- Ассоциация белорусских гайдов
- Location: Minsk
- Country: Belarus
- Founded: 1992
- Membership: 1,274
- Affiliation: World Association of Girl Guides and Girl Scouts

= Association of Belarusian Guides =

The Association of Belarusian Guides (ABG, Ассоциация белорусских гайдов, Асацыяцыя беларускіх гайдаў) is the Belarusian member organization of the World Association of Girl Guides and Girl Scouts (WAGGGS), with a membership of 1,274 Girl Guides (as of 2003).

Belarusian Guiding started in 1922 in the then Polish parts of present Belarus. In 1992, after the dissolution of the Soviet Union, the restart of Guiding was supported by WAGGGS; leader training was undertaken by the Girl Guides Association of Cyprus. The association became a member of WAGGGS in 1996.

==History==
The initial development of Scouting in Belarus took place within the Russian Scout movement, as part of the Russian Empire. A Scout organization was founded in Kletsk, and Scouts appeared in Nyasvizh and other nearby villages. In 1929, American Methodists helped found a Girl Scout organization in Vilna. It lasted until 1929, but by the end of the 1920s, Scouting had been banned by the Soviet Union, and Scout activities ended, with many leaders and members arrested and imprisoned.

Emergence of democratic principles in the mid-1980s made possible the creation of alternatives to the communist pioneer organizations. Close connections were formed with Guide and Scout organizations of many European countries, when children from areas affected by the Chernobyl accident were invited to summer camps abroad during the Chernobyl Children's Project in 1990. Especially close links were developed with Cyprus, and between Minsk and the Guides of Lincolnshire. In 1992, Cyprus was officially appointed Link country to support the development of Guiding in Belarus, and in June 1993 the first conference of the Association of Belarusian Guides was held in Minsk.
There is also a close link to Pfadfinder und Pfadfinderinnen Österreichs in Austria. In 2000 a delegation of Association of Belarusian Guides took part in the Viennese International Regional Camp "Vienna 2000", in 2003 a delegation took part in the Freelife Jamboree in Upper Austria, in 2008 Guides from Belarus took part in AQUA!-The Water Jamboree also in Upper Austria and in spring 2009 a Guider from the Association of Belarusian Guides took part in the Wood Badge training course of Pfadfinder und Pfadfinderinnen Österreichs. In 2003/04 the Austrian Boy Scouts and Girl Guides supported "Mediaboom", a project on media and journalism of the Belarusian Girl Guides.
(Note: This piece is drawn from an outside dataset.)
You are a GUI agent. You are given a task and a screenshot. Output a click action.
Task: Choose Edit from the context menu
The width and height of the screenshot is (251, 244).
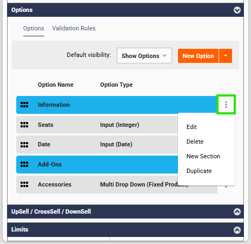pos(191,127)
Since the nuclear accident at Chernobyl, neighboring Belarus received some of the highest levels of radiation; the results of which can still be seen in the environment and in the health of the population. Svetlana Korotkevich, International Commissioner of the Association of Belarusian Girl Guides, is working on its Chernobyl project to raise awareness of the ongoing problems resulting from the disaster and to encourage associations in other countries to welcome groups of Belarusian children in order to give them a healthy break in a "clean" environment.

==Emblem==
The Association of Belarusian Guides' emblem features a white stork, one of Belarus' unofficial national symbols.